By Business World, April 15 2019

https://www.bworldonline.com/p4-1-trillion-2020-national-budget-set/

Image Credit to Business World

TROUBLES with this year’s national spending plan notwithstanding, the Budget department has earmarked cash-based 2020 appropriations that are nearly a tenth bigger year-on-year as the government pushes infrastructure development and social services, according to an April 12 National Budget Memorandum.

The memorandum pegged the proposed 2020 cash-based national budget — which takes into consideration specific state offices’ spending capacities within a fiscal year — at P4.1 trillion, equivalent to 19.4% of gross domestic product (GDP) and 9.1% more than this year’s P3.757-trillion spending plan that now awaits signature into law by President Rodrigo R. Duterte.

“The cash budgeting system will continue to be implemented in 2020. This will limit agencies incurring obligations and disbursing payments to goods delivered and services rendered, inspected and accepted within the fiscal year,” the memorandum explained.

Disbursements planned for 2020 total some P4.21 trillion, 19.9% of GDP and 11.6% more than this year’s planned P3.774 trillion, while revenues will increase by 13.4% to P3.573 trillion, 16.9% of GDP, from P3.15 trillion.

That will yield a P637.6-trillion fiscal deficit equivalent to three percent of GDP that will be 2.1% bigger than the P624.4-trillion gap programmed for this year, equivalent to 3.2% of GDP.

“The Duterte administration will prioritize the acceleration of infrastructure, anti-poverty and pro-employment spending through strategic infrastructure projects, and by supporting the implementation of recent game-changing laws such as rice liberalization, universal health care, and Bangsamoro autonomy,” the memorandum read.

“The shift to cash budgeting starting 2019, along with cash management reforms, will ensure better planning, swift program delivery, and strengthen fiscal discipline, as well as accountability mechanisms between appropriated budgets and program outputs.”

The same document showed planned appropriations of P4.786 trillion for 2021 (20.5% of GDP and 16.7% more than the 2020 plan) and P5.295 trillion for 2022 (20.6% of GDP and 10.6% more than the 2021 appropriations).

Last year saw both revenues and disbursements grow by double-digit rates year-on-year and exceed their respective programs. Revenues and disbursements increased by 15.2% to P2.85 trillion and by 20.7% to P3.408 trillion, respectively, exceeding their programs by 0.1% and by 1.1% respectively “due to higher tax collections following the TRAIN law and non-tax revenues, and heavy public spending in infrastructures and social services,” according to the memorandum, referring to Republic Act No. 10963 or the Tax Reform for Acceleration and Inclusion (TRAIN) Act that slashed personal income tax rates but raised or added levies on a host of items.
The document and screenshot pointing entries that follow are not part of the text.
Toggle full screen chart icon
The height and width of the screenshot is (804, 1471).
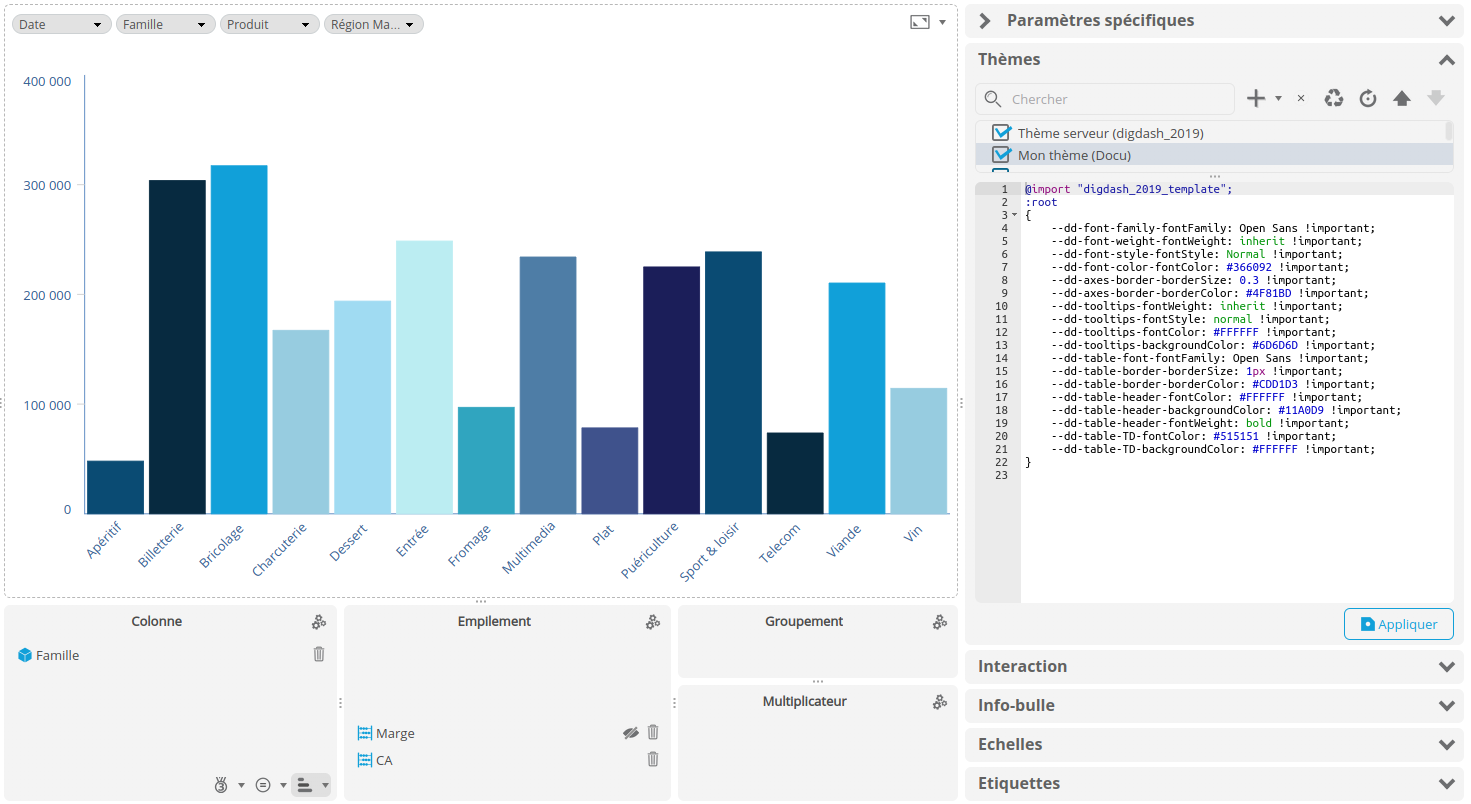pyautogui.click(x=920, y=22)

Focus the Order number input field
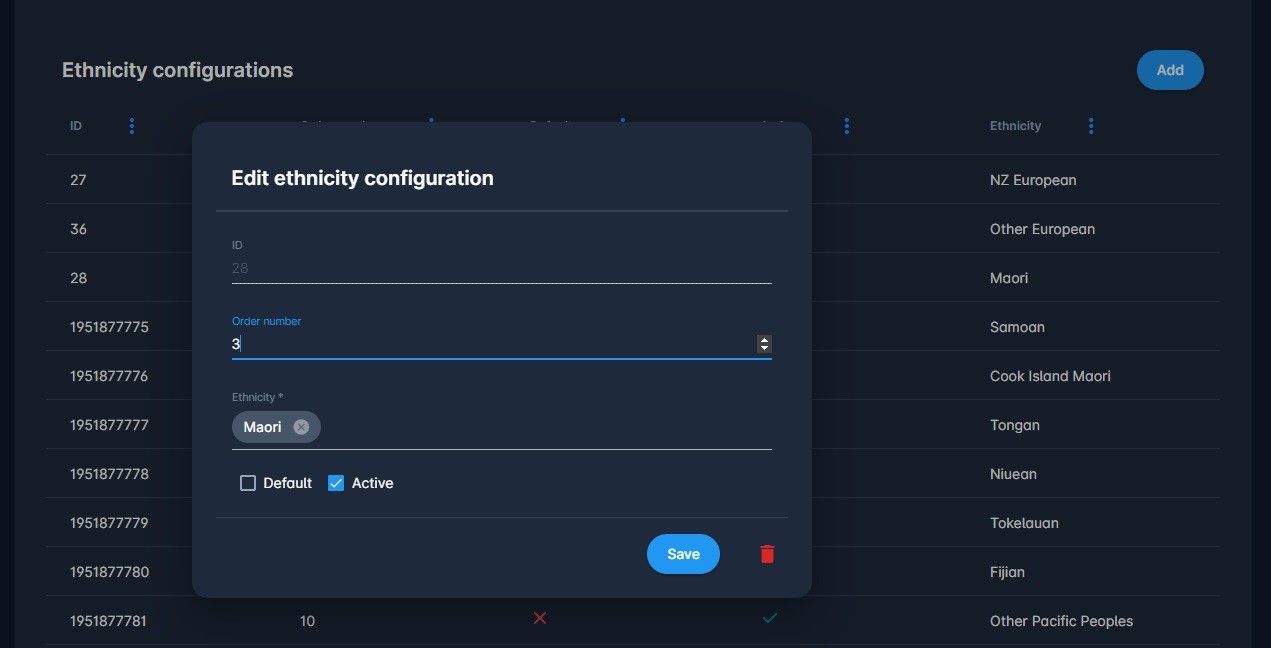pos(490,344)
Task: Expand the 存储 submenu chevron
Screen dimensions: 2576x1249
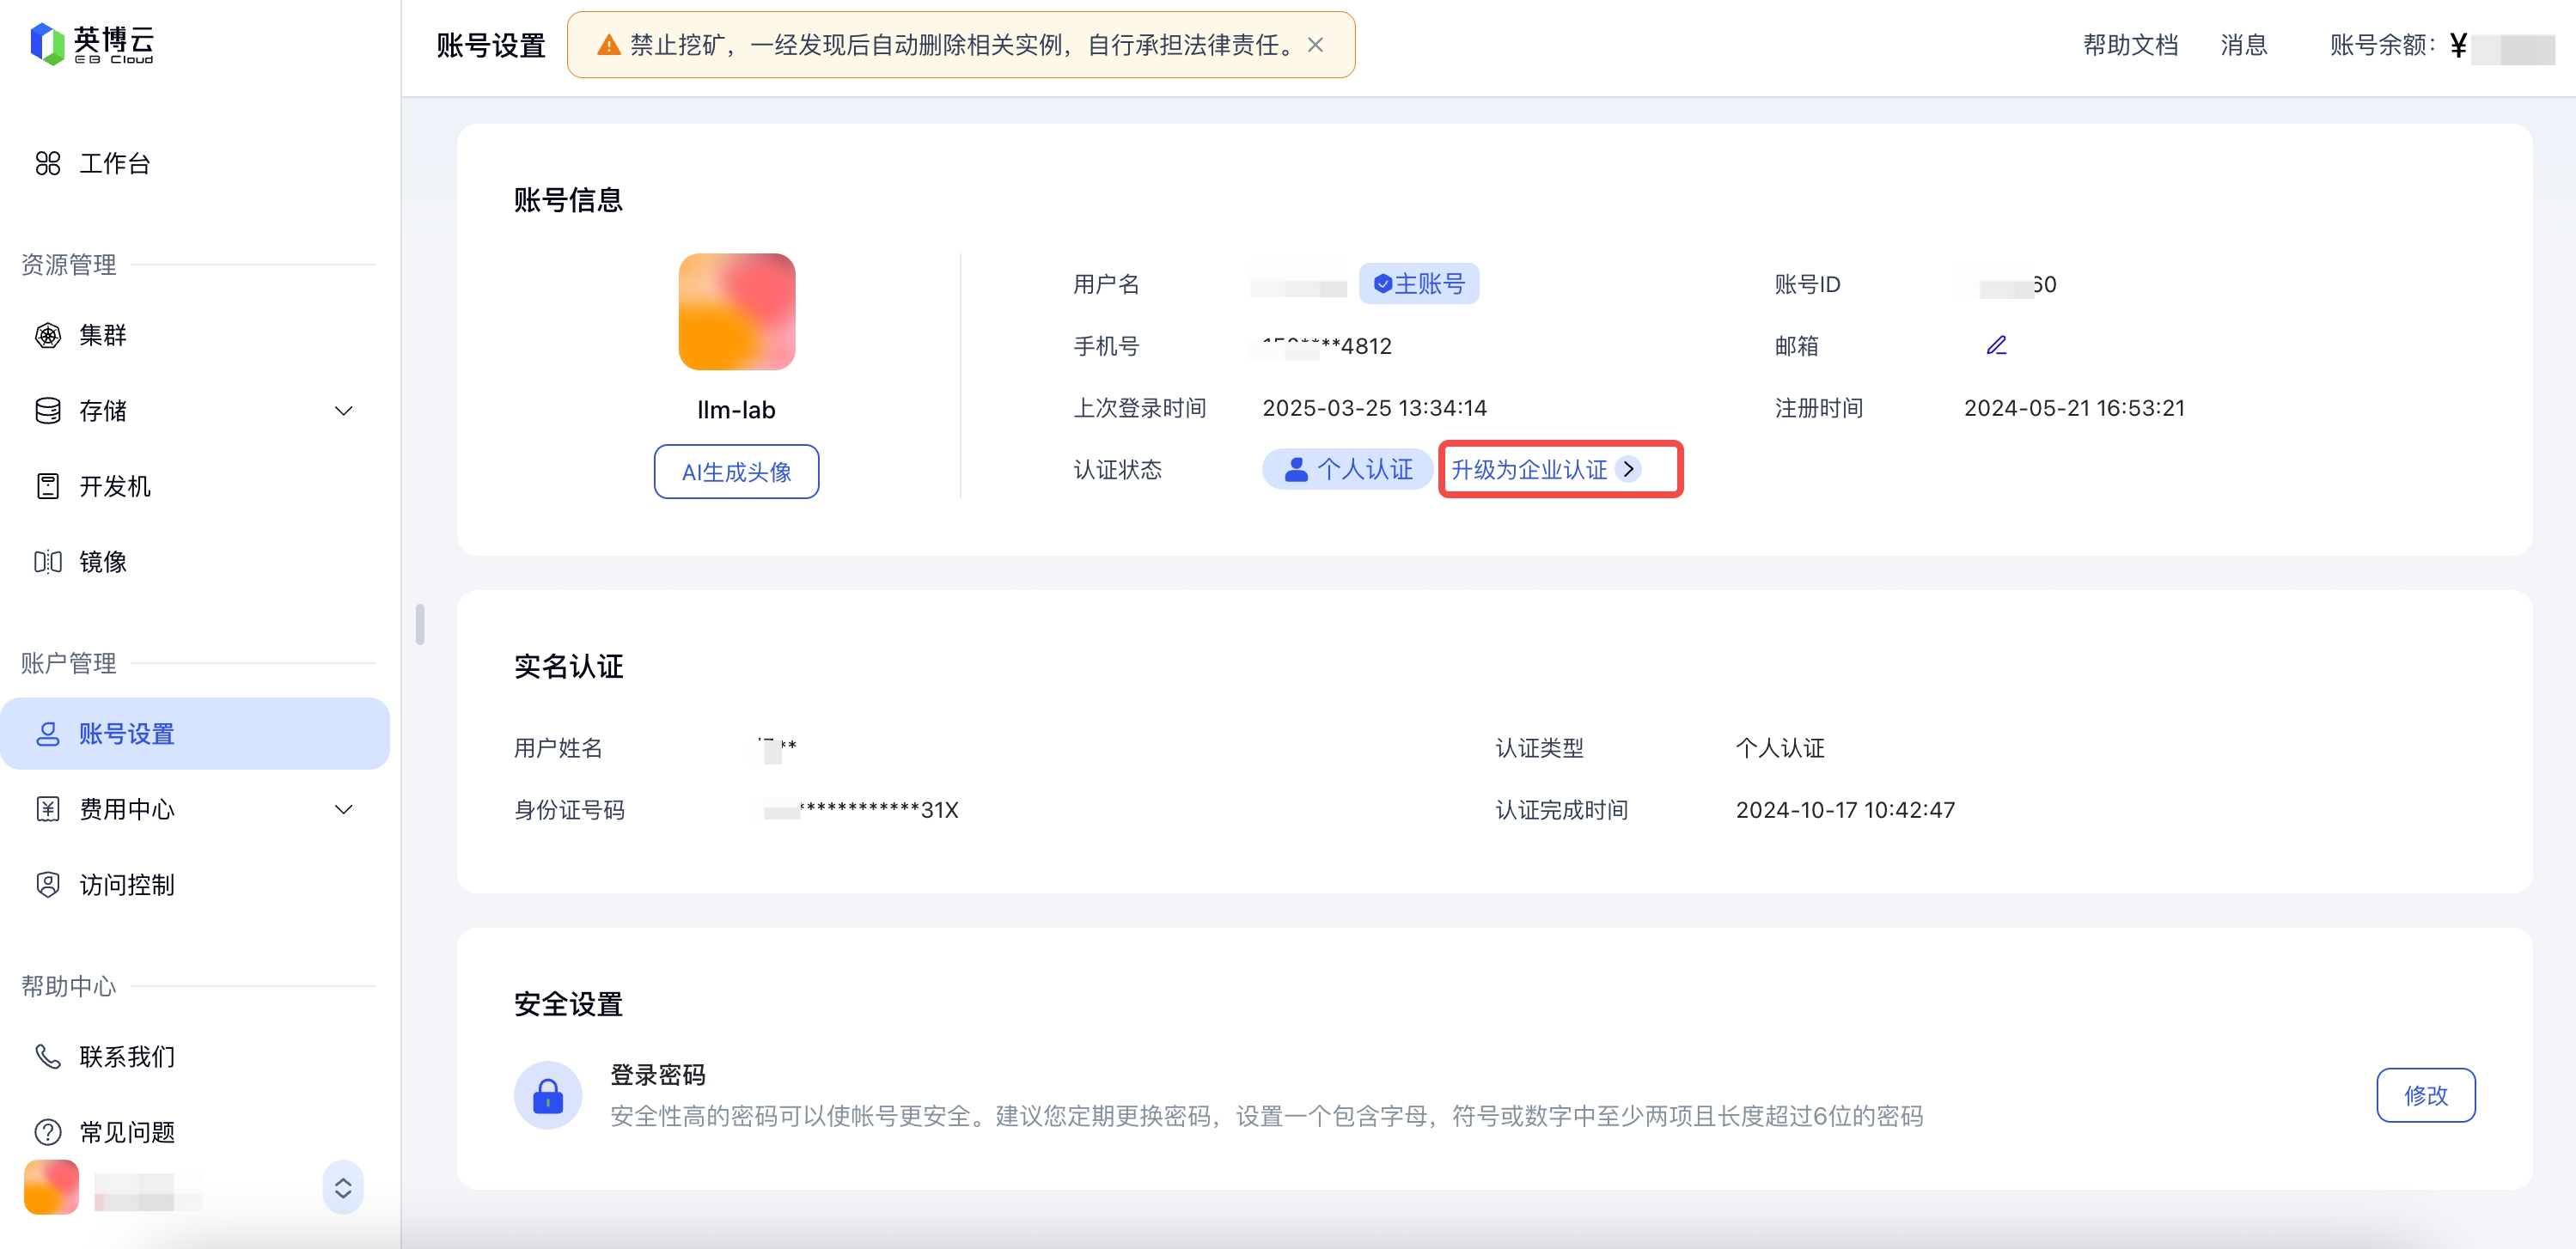Action: tap(343, 411)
The resulting fiscal balance yielded a P558.3-billion deficit equivalent to 3.2% of GDP.

The shift to a cash-based budgeting system starting this year led to a tiff between Mr. Duterte’s economic managers, with the Budget department as point man in this issue, and the House of Representatives, as it pared down the national budget for 2019 — an election year — to even lower than 2018’s P3.767-trillion spending plan.

That row then gave way to a legislative impasse — as the House and the Senate accused each other of irregular fund realignments — that led to a re-enacted national budget as Congress failed to approve the new appropriations by end-2018.

Just last week, a visibly exasperated Mr. Duterte threatened to just veto the entire 2019 spending plan if a Palace review were to find irregular realignments.

Due to the delay, the interagency Development Budget Coordination Committee on March 13 slashed its growth forecast for 2019 GDP growth to 6-7% from 7-8% and to 6.5-7.5% from 7-8% for next year, while the National Economic and Development Authority projected separately that the full-year GDP growth will decline to 6.1-6.3% if the reenacted 2018 budget remains in force until April; and down to 4.2-4.9%, if reenacted for the whole year.

The delay in budget enactment — which leaves new projects unfunded and prevented the government from spending ahead of the 45-day public works ban before the May 13 mid-term elections and the rains next semester — has also prompted the Asian Development Bank, the International Monetary Fund, the World Bank, economic agencies of the United Nations and S&P Global Ratings to cut their economic growth projections for the Philippines for this year.